Taylor – Chapter 15 – Hidden-Markov-model synthesis
Written with a traditional “starting from automatic speech recognition” viewpoint, you will need to make the connections for yourself to the more general concept of text-to-speech as a regression problem.
Kawahara et al: Restructuring speech representations…
The key paper about the STRAIGHT vocoder, which was originally intended for manipulating recorded natural speech.
Clark et al: Statistical analysis of the Blizzard Challenge 2007 listening test results
Explains the types of statistical tests that are employed in the Blizzard Challenge. These are deliberately quite conservative.
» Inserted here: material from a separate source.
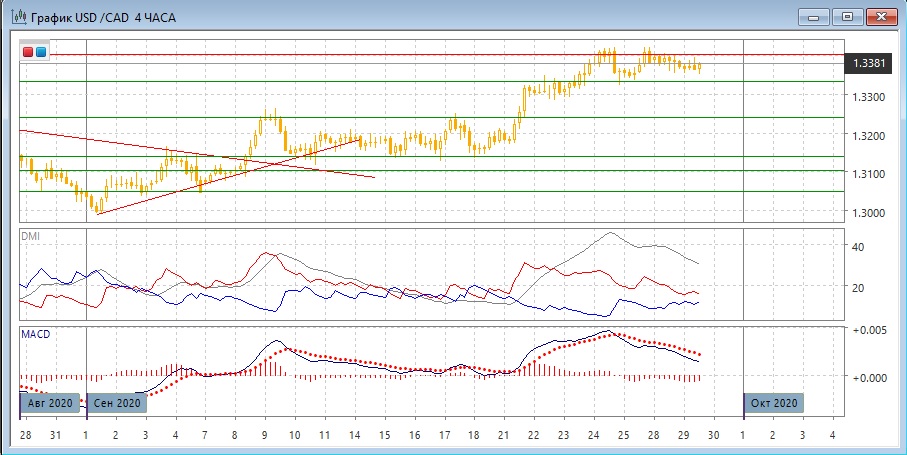Click the blue square button on chart
The height and width of the screenshot is (455, 907).
41,52
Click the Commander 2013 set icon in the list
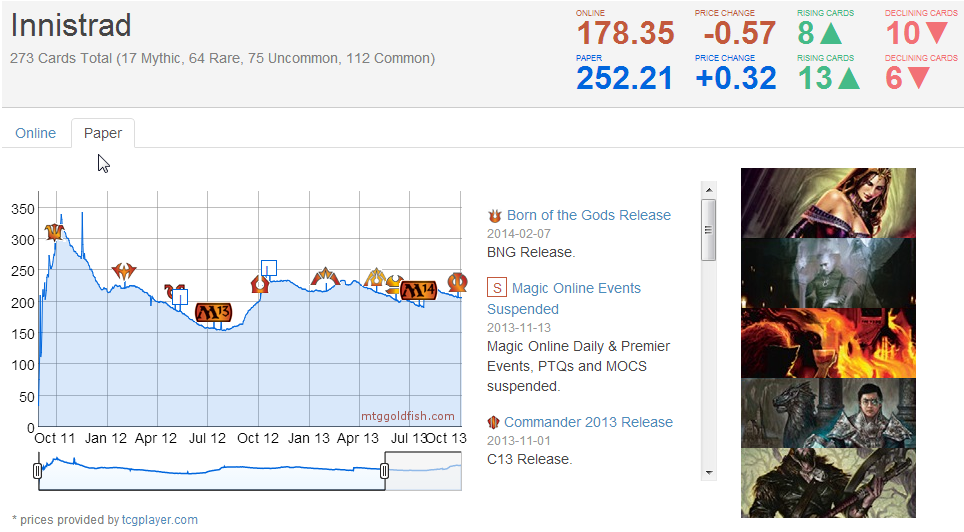Screen dimensions: 964x532 click(494, 423)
For example, MOS data is correctly treated as ordinal. Also includes a Multi-Dimensional Scaling (MDS) section that is not as widely used as the other types of analysis.
Benoît et al: The SUS test
A method for evaluating the intelligibility of synthetic speech, which avoids the ceiling effect.
Fitt & Isard: Synthesis of regional English using a keyword lexicon
An extension and practical application of Wells’ keyvowels idea, which enables efficient generation of a pronunciation dictionary tailored to a specific accent or speaker.
Jurafsky & Martin – Section 8.5 – Unit Selection (Waveform) Synthesis
A brief explanation. Worth reading before tackling the more substantial chapter in Taylor (Speech Synthesis course only).
Clark et al: Festival 2 – build your own general purpose unit selection speech synthesiser
Discusses some of the design choices made when writing Festival’s unit selection engine (Multisyn) and the tools for building new voices.